Carlo Montagnese (born July 29, 1987), known professionally as Illangelo, is a Canadian record producer, songwriter, musician and mixing engineer from Calgary, Alberta, who came to attention as long-time collaborator of the Weeknd. A Grammy Award winner, his work includes Post Malone's "I Fall Apart", Fall Out Boy "The Last of the Real Ones", Lykke Li, M.I.A., MØ, executive production of the Weeknd's 2011 mixtapes, the 2012 compilation album from the Weeknd titled Trilogy along with singles from rappers Wiz Khalifa's "Remember You", Drake's "Crew Love", Ricky Hil's "Nomads", (all featuring the Weeknd), and remixes such as Lady Gaga's "Marry the Night (The Weeknd and Illangelo remix)" and Florence and the Machine's "Shake It Out (The Weeknd remix)". He was one half of the duo Somewhere Else with collaborator Billy Walsh, and he released his debut concept album History of Man on August 20, 2013 under his label Hear the Art Inc., Skrillex's OWSLA label and Brodinski's Bromance Records imprint.

Early life
Illangelo grew up in Calgary, Alberta. After doing music there for 8 years, he says, "It came to a point where I realized I was not going to reach my goal of what I wanted to do with my life. I realized I ha[d] to go to Toronto." He moved to Toronto in 2010, saved up some money, and gave himself "one year to make [it] happen."

Music career
In December 2010, Illangelo and the Weeknd connected in Toronto and did "Crew Love", making it the first time he got to work with an artist that he genuinely loved and admired. Illangelo thought he would have to move back to Calgary as his money ran out, but then began to work on House of Balloons with producer Doc McKinney and the Weeknd. In January 2011, Drake decided to take "Crew Love" for his upcoming album. 2012 was spent working mainly on the Weeknd's Trilogy.
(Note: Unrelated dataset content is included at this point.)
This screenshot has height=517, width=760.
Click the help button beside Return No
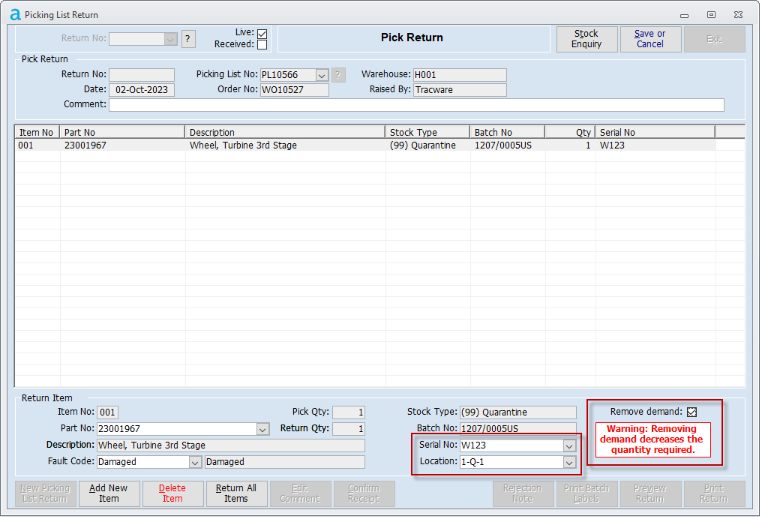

On August 20, 2013, Illangelo released his debut concept album titled History of Man, which he describes as "a literary, visual and audio narrative inspired by the epic poem Paradise Lost by 17th-century English poet John Milton".

Illangelo released a single titled "What The Fuss" on February 18, 2014, which features up and coming Toronto native Rochelle Jordan. Earlier that month, he released a series of demos from the pre-House of Balloons era (circa 2010) on his Bandcamp page.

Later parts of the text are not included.